Among the lines below, restate word for word only those from the line with "Given: Select the" through the line with "Viewport: 1389px width, 868px height.", with both end lines kept.

**Excerpted records**

⁂

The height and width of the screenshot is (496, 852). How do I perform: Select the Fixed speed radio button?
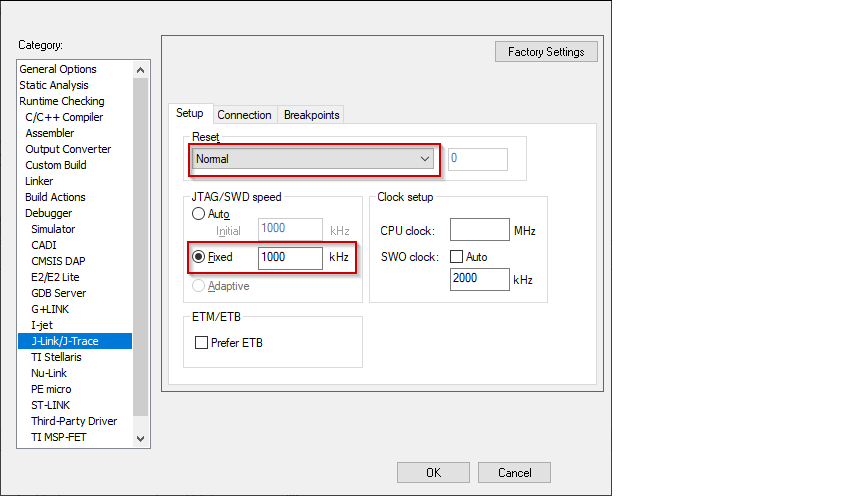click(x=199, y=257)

⁂

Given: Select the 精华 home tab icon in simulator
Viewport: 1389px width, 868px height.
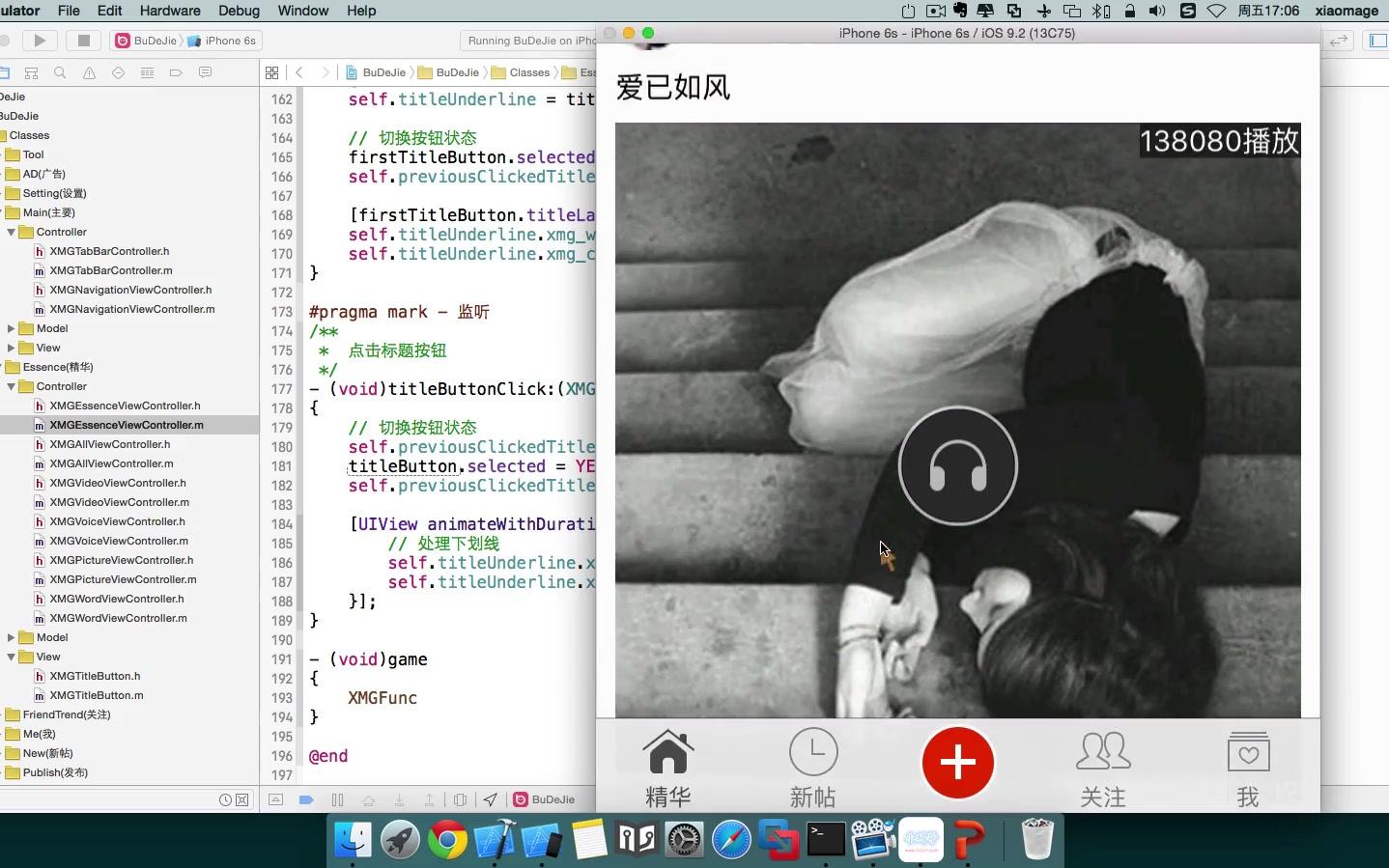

⁂

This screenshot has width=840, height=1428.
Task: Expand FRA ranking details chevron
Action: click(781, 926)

⁂

**Response to this exercise**
Given: Select the 精华 home tab icon in simulator
Viewport: 1389px width, 868px height.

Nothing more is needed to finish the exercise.